[[ EXCERPT, beginning ]]
Yet if this game demonstrated anything, it is that when the Giants defensive front four bring the wood, it's the other team that splinters. From Michael Strahan to Osi Umenyiora to Justin Tuck to Jason Pierre-Paul and Mathias Kiwanuka, the torch has been passed down over the years. The Giants sack and burn.
That's what they did last season when they finished third in the league with 48 sacks and turned up the defensive heat throughout the playoffs. They entered the game ranked only 13th in the NFL in sacks. In fact, they didn't sack the Bengals' Andy Dalton and only hit him once as they were routed two weeks ago in Cincinnati. The Giants typically have a name or two atop the sack list. None have been there to savor.
That had to change if the Giants are to be serious playoff players. Well, Kiwanuka sacked Rodgers twice. Chris Canty, Pierre-Paul and Chase Blackburn had one. JPP scooped up a fumble on one sack. It turned into such a rout Rodgers didn't even play the final five minutes. His night was ruined.
"That was something we felt we absolutely had to do with someone the talent of Aaron Rodgers and the season he is having," Coughlin said. "To be able to have him throw on our timing instead of his, we were glad to see that."
Without a touchdown pass for three games and without a quarterback rating of at least 80 in four, Manning's game had been missing long enough that it could have been on the side of milk cartons. Rodgers, with that creepy thing over his lip, looks like he should be on the wall at the post office. One could argue with some integrity that he deserves to be sacked a league-high 37 times with that porn star 'stache.
An argument could be that the Giants were lucky with their 6-2 start. They were a Dez Bryant hand away from losing at Dallas and beyond the wins at San Francisco and Carolina hadn't strung together much to make their fans giddy. Looking at a difficult stretch to end the regular season — Green Bay, at Washington, New Orleans, at Atlanta, at Baltimore and Philadelphia — there was considerable gnashing of teeth by Giants fans that somehow their team would blow the NFC East least and the Redskins would win it at something like 9-7. Suddenly, at 7-4, they have a two-game lead on the pack and look to be back in control.
[[ EXCERPT, end ]]
> _TASK LIST_
(A) From the column on the Giants, print the passage starting at "Yet if this" and ending at "sack and burn.".
(B) In the column on the Giants, why didn't Rodgers play the final five minutes?
(C) Pick up the column on the Giants right after its final sentence and write the next part.
[[ EXTRACTED DATA, beginning ]]
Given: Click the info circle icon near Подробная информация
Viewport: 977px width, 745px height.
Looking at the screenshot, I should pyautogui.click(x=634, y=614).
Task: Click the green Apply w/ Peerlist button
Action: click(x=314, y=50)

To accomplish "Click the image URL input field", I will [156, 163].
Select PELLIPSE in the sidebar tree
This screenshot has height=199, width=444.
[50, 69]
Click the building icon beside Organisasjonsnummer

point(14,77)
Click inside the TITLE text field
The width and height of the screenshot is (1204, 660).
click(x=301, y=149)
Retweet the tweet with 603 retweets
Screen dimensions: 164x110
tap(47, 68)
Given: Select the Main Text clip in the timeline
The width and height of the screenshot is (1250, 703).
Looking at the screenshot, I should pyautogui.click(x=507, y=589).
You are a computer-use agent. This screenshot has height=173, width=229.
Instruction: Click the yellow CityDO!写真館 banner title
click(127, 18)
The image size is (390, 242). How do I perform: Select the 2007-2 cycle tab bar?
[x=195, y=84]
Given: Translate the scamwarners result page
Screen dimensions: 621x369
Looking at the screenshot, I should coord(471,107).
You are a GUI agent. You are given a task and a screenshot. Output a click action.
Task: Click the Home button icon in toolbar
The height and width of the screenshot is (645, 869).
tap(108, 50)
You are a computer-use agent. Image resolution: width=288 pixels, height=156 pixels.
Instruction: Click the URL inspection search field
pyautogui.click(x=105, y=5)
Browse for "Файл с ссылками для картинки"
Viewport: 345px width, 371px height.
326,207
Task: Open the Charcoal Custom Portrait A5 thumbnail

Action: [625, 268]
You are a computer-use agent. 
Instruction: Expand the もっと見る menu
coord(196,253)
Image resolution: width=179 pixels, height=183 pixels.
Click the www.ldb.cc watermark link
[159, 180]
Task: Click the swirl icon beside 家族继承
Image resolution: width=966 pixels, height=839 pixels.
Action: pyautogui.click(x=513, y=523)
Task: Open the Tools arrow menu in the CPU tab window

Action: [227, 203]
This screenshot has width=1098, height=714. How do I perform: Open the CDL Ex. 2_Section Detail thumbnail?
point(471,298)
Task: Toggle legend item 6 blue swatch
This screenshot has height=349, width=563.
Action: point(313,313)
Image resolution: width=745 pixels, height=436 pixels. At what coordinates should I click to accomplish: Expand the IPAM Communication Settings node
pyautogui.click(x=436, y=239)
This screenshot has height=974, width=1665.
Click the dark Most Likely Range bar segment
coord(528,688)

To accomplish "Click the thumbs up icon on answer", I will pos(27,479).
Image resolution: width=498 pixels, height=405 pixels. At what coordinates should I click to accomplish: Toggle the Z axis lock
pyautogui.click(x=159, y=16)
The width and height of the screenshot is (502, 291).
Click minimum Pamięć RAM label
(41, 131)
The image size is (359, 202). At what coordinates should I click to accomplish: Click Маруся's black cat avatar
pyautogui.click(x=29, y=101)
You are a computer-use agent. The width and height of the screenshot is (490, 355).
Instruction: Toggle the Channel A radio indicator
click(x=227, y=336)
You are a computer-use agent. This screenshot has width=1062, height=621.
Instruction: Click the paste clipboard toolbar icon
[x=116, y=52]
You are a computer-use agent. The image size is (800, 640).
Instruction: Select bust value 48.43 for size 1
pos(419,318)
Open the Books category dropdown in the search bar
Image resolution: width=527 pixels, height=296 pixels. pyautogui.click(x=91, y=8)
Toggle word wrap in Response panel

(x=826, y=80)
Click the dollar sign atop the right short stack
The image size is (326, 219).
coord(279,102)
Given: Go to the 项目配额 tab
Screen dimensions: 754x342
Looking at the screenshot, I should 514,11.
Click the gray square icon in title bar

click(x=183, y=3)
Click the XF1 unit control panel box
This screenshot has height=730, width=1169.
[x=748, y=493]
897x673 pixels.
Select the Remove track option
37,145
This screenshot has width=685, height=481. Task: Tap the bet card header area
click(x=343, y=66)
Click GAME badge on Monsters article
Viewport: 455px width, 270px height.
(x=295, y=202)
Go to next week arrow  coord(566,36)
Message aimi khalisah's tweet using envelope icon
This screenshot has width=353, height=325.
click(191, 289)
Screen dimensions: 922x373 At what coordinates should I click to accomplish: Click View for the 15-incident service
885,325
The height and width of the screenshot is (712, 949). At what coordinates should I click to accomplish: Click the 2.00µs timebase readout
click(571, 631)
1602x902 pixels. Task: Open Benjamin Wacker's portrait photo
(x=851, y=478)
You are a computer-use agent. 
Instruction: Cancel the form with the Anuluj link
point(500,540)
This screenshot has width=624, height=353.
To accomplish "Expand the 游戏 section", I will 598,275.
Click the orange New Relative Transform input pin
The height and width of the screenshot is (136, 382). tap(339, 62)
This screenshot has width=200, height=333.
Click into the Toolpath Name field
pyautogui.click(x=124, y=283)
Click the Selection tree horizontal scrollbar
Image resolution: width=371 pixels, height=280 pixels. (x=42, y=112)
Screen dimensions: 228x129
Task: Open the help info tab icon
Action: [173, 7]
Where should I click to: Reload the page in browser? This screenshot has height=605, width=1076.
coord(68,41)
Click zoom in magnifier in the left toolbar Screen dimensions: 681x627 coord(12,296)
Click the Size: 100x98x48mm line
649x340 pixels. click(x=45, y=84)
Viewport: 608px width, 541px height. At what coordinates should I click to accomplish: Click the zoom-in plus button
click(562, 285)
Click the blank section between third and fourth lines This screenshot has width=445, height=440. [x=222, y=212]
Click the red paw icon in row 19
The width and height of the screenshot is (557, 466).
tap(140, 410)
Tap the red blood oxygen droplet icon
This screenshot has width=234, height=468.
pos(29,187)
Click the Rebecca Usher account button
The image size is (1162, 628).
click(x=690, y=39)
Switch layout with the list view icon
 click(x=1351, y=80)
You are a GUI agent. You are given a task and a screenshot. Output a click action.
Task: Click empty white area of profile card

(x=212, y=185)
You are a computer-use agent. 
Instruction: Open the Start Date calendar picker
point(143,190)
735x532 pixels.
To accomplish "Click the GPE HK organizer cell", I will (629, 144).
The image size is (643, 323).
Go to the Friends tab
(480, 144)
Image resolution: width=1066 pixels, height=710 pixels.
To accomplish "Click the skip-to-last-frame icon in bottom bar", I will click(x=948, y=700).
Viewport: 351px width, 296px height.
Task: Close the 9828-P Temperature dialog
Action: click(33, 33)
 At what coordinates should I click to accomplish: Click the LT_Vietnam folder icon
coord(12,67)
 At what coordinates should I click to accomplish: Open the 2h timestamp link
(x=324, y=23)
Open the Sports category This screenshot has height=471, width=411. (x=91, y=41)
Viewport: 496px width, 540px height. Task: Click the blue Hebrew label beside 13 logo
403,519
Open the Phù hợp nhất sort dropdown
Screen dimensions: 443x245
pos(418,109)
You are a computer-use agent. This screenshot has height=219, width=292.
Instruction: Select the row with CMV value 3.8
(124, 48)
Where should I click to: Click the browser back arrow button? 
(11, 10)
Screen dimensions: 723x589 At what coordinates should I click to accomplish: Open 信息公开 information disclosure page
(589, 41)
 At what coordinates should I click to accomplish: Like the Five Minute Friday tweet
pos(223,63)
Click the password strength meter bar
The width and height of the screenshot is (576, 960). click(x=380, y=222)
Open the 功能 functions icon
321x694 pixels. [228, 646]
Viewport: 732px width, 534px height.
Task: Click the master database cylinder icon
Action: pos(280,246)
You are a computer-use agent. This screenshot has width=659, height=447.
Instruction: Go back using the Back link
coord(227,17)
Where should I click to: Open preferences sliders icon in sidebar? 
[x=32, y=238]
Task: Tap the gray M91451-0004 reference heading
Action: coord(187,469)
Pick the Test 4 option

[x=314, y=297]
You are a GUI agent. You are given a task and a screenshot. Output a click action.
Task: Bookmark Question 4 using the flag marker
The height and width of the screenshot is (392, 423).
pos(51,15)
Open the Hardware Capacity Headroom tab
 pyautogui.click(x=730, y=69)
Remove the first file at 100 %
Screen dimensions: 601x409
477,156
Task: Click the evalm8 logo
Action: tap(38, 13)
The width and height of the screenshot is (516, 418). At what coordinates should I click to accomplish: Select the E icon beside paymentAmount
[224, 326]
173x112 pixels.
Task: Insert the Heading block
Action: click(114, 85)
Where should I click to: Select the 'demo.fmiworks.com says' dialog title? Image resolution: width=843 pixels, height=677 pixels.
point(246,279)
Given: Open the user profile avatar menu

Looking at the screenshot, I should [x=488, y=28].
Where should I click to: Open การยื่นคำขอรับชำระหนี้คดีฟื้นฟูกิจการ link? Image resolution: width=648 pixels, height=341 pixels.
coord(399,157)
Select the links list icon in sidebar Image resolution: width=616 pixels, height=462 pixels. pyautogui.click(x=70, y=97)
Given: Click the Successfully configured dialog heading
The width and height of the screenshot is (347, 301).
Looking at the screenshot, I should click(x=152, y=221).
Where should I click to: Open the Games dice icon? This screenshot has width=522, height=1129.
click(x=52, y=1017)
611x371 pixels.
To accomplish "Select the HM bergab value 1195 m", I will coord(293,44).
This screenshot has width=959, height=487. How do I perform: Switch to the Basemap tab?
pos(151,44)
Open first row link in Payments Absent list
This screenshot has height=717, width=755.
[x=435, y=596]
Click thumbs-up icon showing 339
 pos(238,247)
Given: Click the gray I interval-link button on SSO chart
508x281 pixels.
[[ EXTRACTED DATA, end ]]
> _ANSWER SECTION_
(A)
Yet if this game demonstrated anything, it is that when the Giants defensive front four bring the wood, it's the other team that splinters. From Michael Strahan to Osi Umenyiora to Justin Tuck to Jason Pierre-Paul and Mathias Kiwanuka, the torch has been passed down over the years. The Giants sack and burn.

(B) The game had turned into such a rout that Rodgers didn't even play the final five minutes.

(C)
Eli denied it. Offensive coordinator Kevin Gilbride said he saw no evidence. That didn't stop some in the media and a number of television analysts, former players, from speculating about a dead arm. Early on, Eli lowered his right shoulder into Tramon Williams on a 13-yard scramble to pick up a first down on the Giants' second touchdown drive. If he did have a dead arm that blast certainly woke it up. Manning promptly found Rueben Randle in the back of the end zone with excellent touch.
"There was no doubt in my mind Eli was going to come back and play well," Coughlin said. "The rest really helped him. In fact, Eli said he felt as if he was coming back for the start of the season again."
Rodgers helped the Giants some more when he tried to force a pass into Randall Cobb and Webster, beaten badly earlier, showed fine anticipation and picked off Rodgers' throw to set up a Lawrence Tynes 43-yard field goal and a 17-7 lead. That lead would grow to 24-7 when Manning found Victor Cruz across the middle in front of M.D. Jennings for a nine-touchdown pass. The rout was on.
If there were any questions about how much steam the Giants would come with out after the bye week, they were answered on an opening six-play, 74-yard touchdown drive. The big play was a 59-yard screen pass to Bradshaw. Rodgers answered back once. Jordy Nelson scorched Webster deep on a stop-and-go route and 61 yards later it was 7-7. From there, Rodgers had no more answers.
The Giants gained total control. The battle of the past two Super Bowl champs turned into a rout. Although he was disappointed Brown broke his fibula, Coughlin's face was red again in a good, Santa Claus December kind of way. And the Giants' defensive front four had brought the November lumber. Slump? What slump?